From these results, according to the present invention, a lithium-manganese composite oxide comprising a sintered body of primary particles having an average particle diameter of 0.1 μm or more and 1 μm or less, among which the average particle diameter of the secondary particles is 5 μm As described above, in a nonaqueous electrolyte secondary battery using a lithium-manganese composite oxide having a size of 20 μm or less as a positive electrode active material, as shown in Table 2, 1 C
Discharge capacity is 5.0Ah or more, high rate / low rate capacity ratio is 90%
As described above, the output value is 1000 W or more, and the internal resistance is 4.0 mΩ.
The following excellent characteristics were exhibited.

[0035]

According to the present invention, a lithium-manganese composite oxide obtained by sintering primary particles having an average particle diameter within a certain range is used as a positive electrode active material, so that energy density can be reduced in a simple manufacturing process.
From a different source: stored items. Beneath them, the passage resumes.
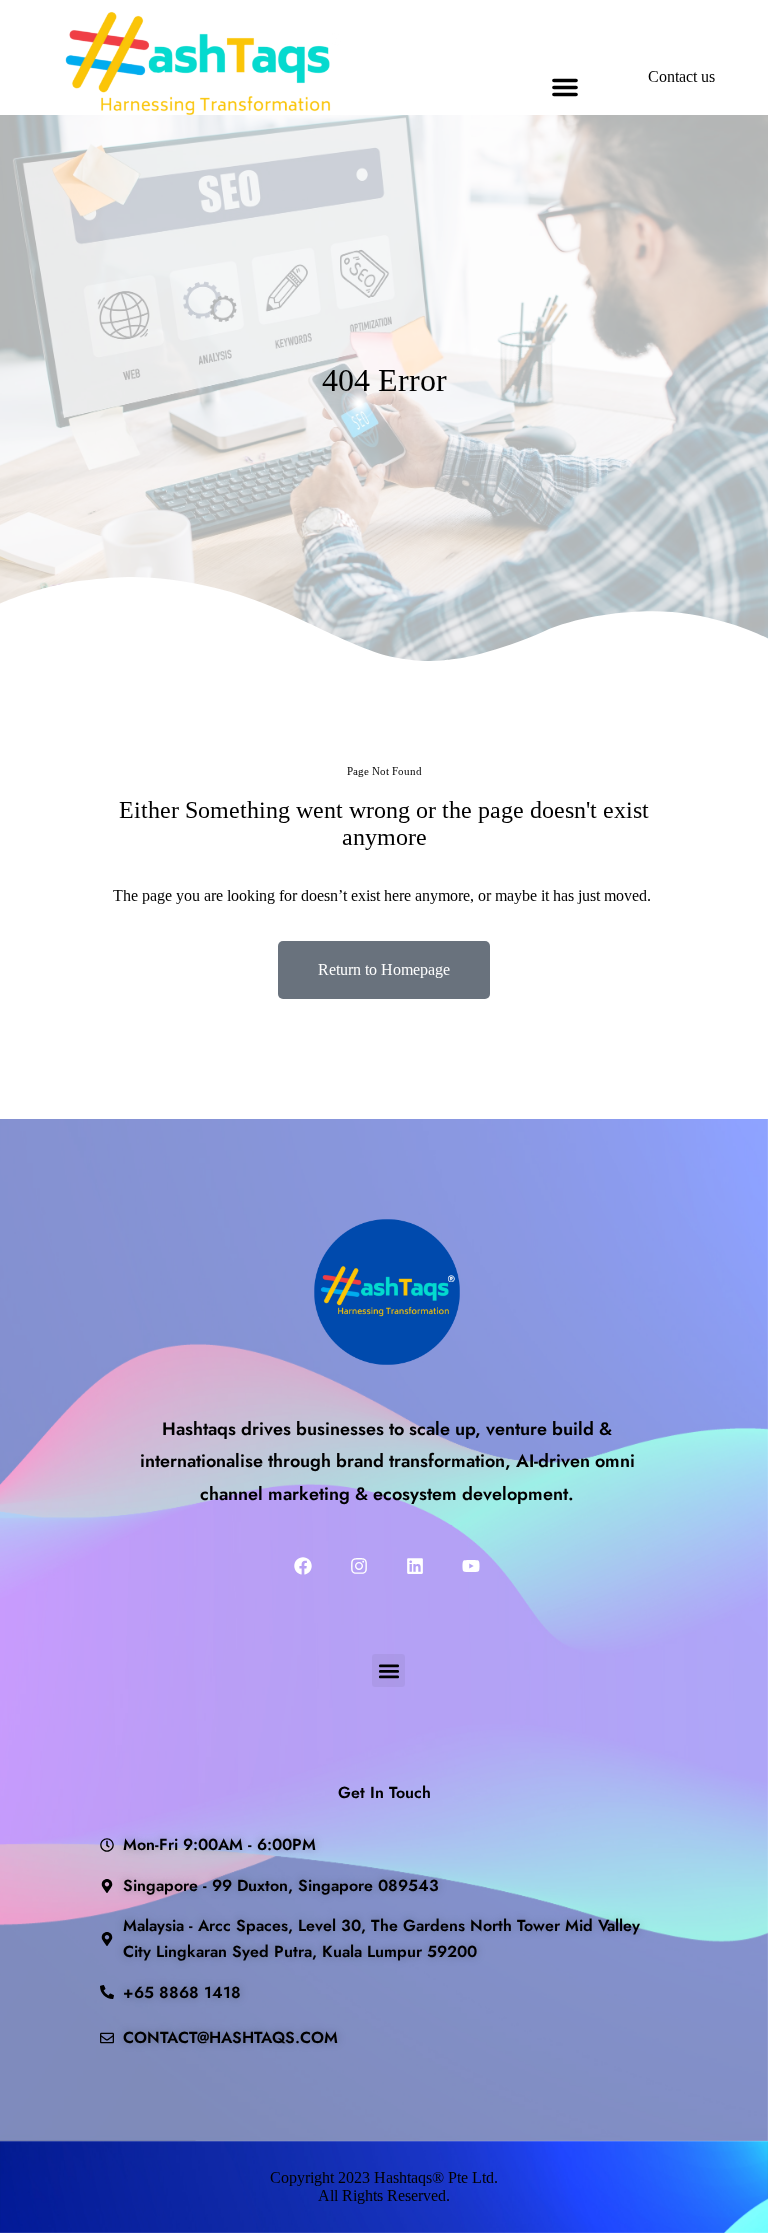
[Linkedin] (415, 1566)
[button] (565, 87)
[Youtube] (471, 1566)
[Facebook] (303, 1566)
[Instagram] (359, 1566)
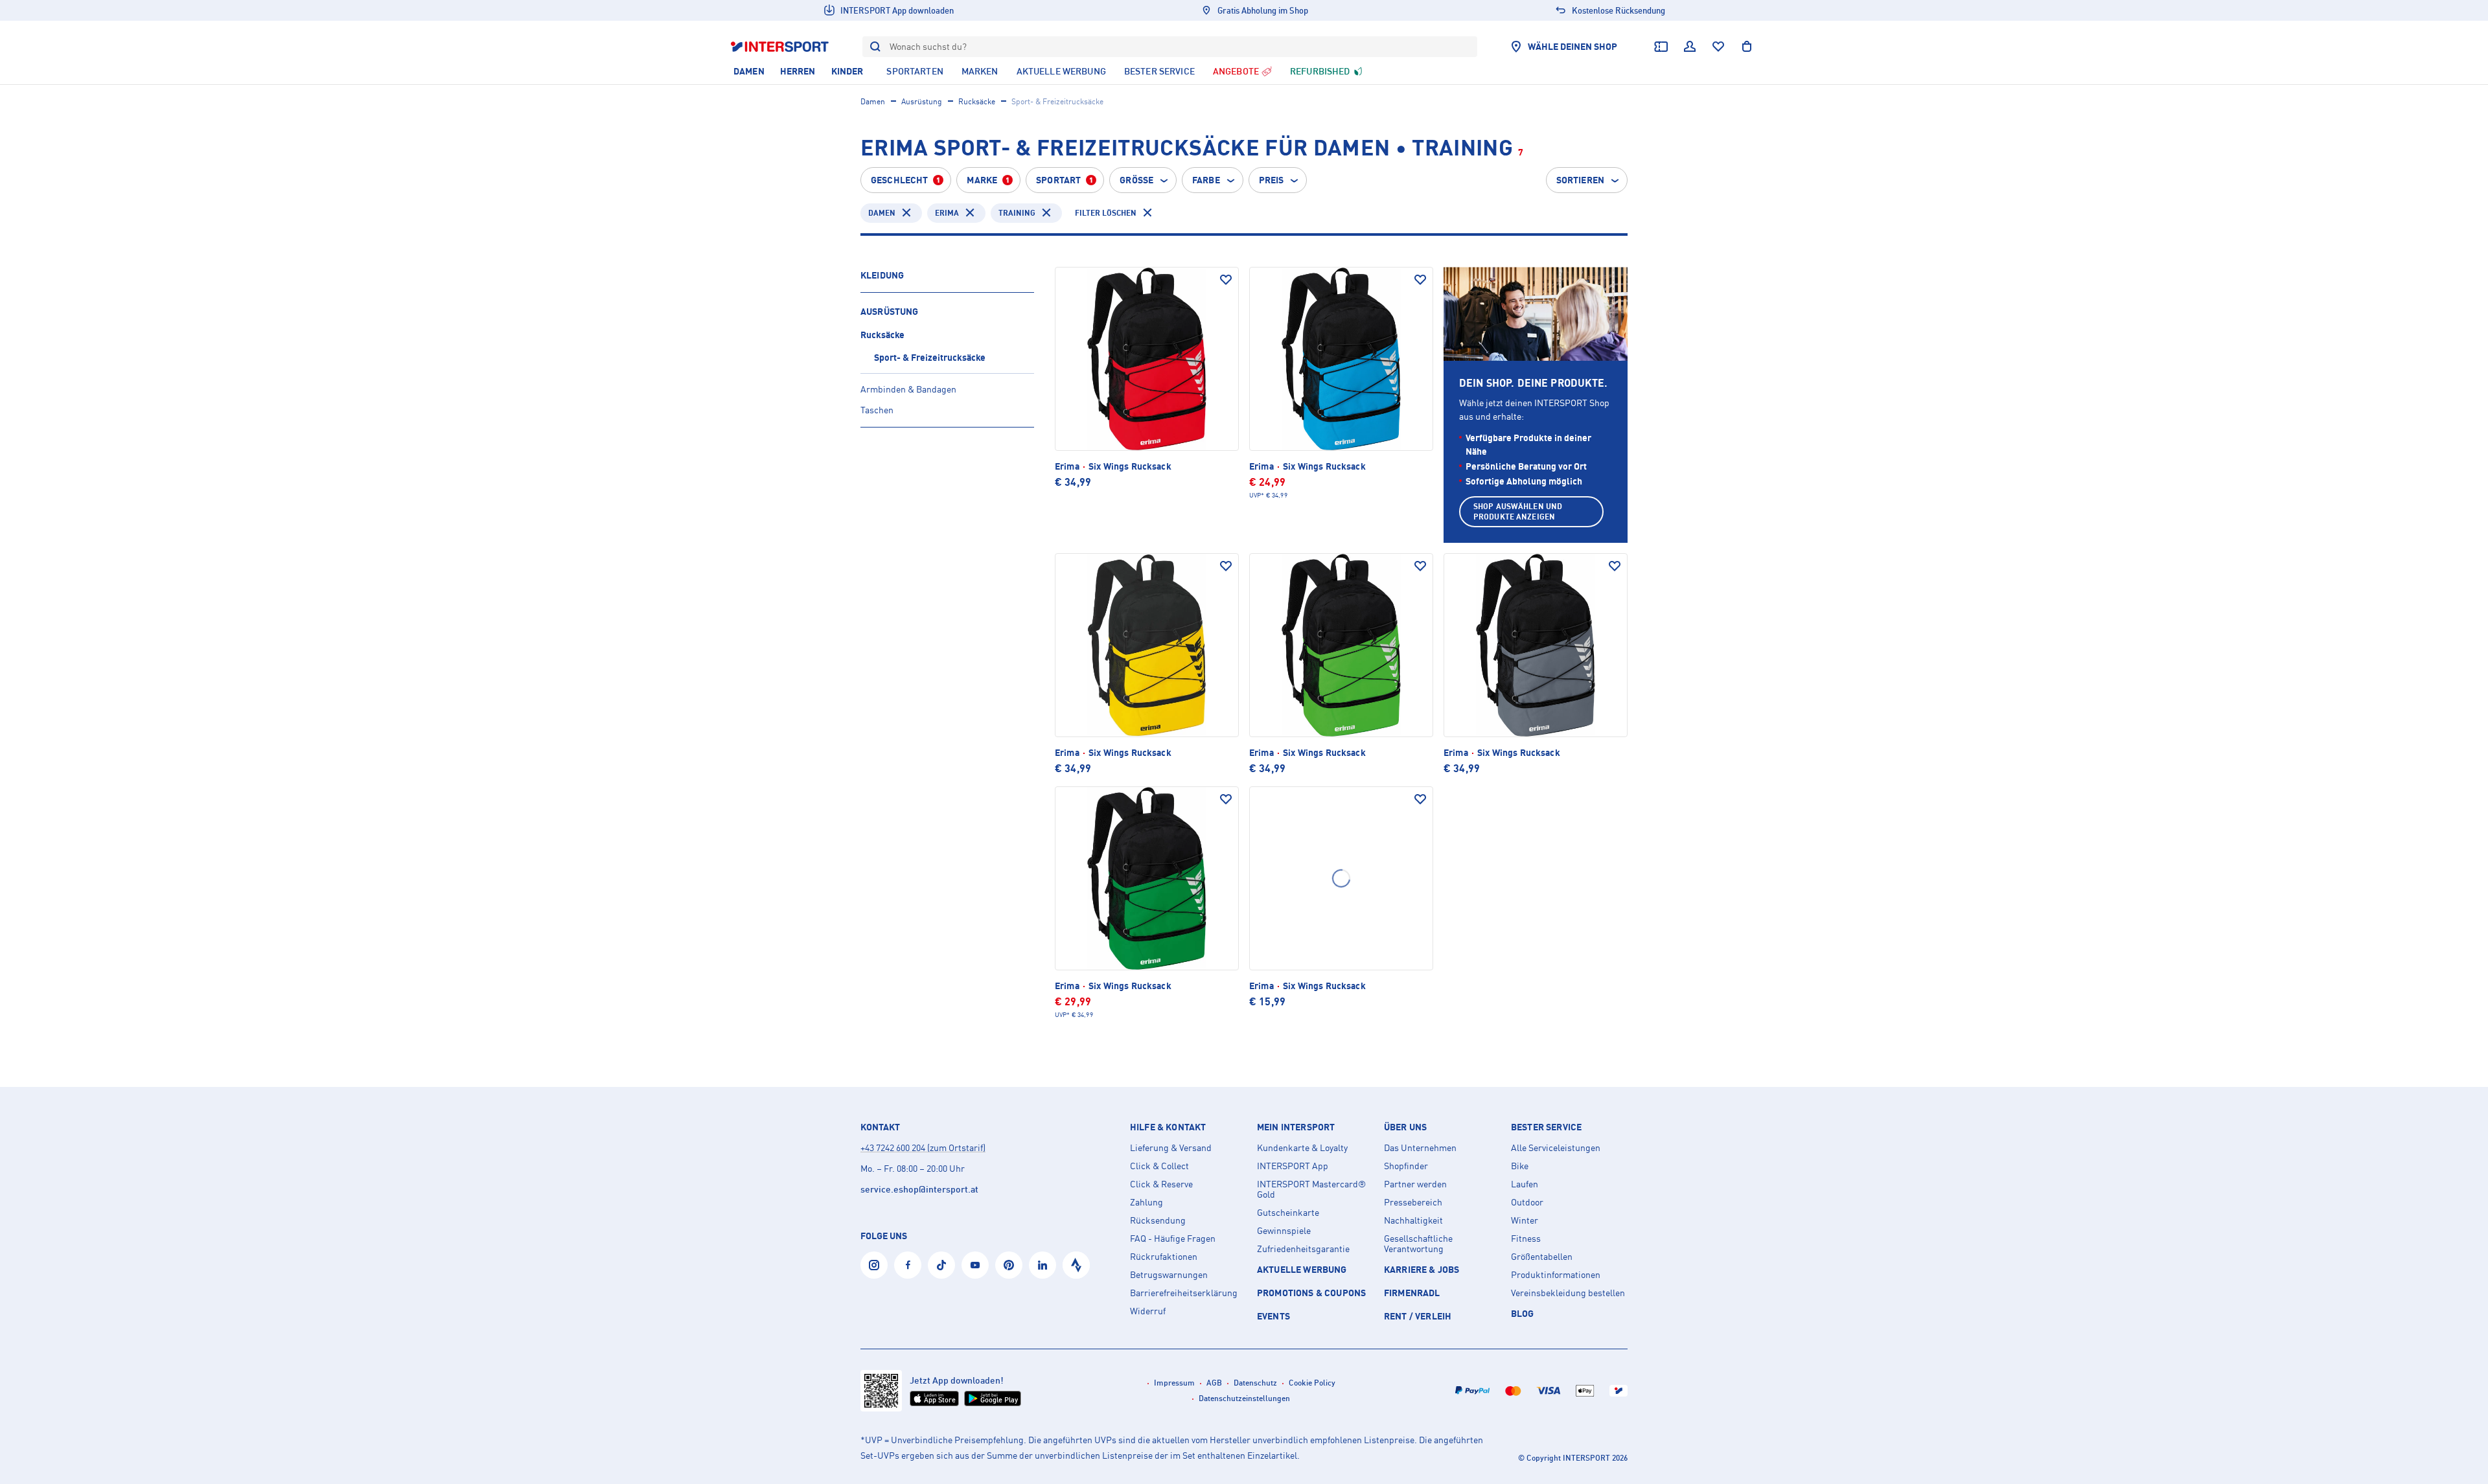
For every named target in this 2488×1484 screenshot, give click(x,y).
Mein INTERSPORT (1296, 1127)
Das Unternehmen (1420, 1148)
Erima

It is possible to provide a non-aqueous electrolyte secondary battery having a high discharge rate and excellent high-rate discharge characteristics.

[Brief description of the drawings]

FIG. 1 is an SEM photograph of a positive electrode active material A.

FIG. 2 is a diagram showing a structural example of a cylindrical non-aqueous electrolyte secondary battery.

FIG. 3 is a diagram comparing discharge curves at the time of 20C discharge of each battery.

[Brief explanation of symbols]

 DESCRIPTION OF SYMBOLS 1 Battery case 2 Positive electrode plate 3 Negative electrode plate 4 Separator 5 Positive electrode lead 6 Negative electrode lead 7 Positive electrode terminal 8 Safety valve 9 PTC element 10 Gasket 11 Insulating plate

Continued on the front page F-term (reference)

Claims (2)

[Claims] 1. The general formula Li _x Mn _{(3-xy) MyO
4} (where 1 ≦ x ≦ 2, 0.01 ≦ y ≦ 0.
1, M is Co, Ni, V, Fe, Ti, Cr, Cu, C
a, at least one element selected from the group consisting of Al, In, Ga, B and Si).
In a nonaqueous electrolyte secondary battery using a manganese composite oxide as a positive electrode active material, the positive electrode active material has an average particle diameter of 0.1
A non-aqueous electrolyte secondary battery comprising a sintered body of primary particles of 1 μm or more and 1 μm or less. 2. The non-aqueous electrolyte secondary battery according to claim 1, wherein the average particle diameter of the secondary particles made of the sintered body is 5 μm or more and 20 μm or less.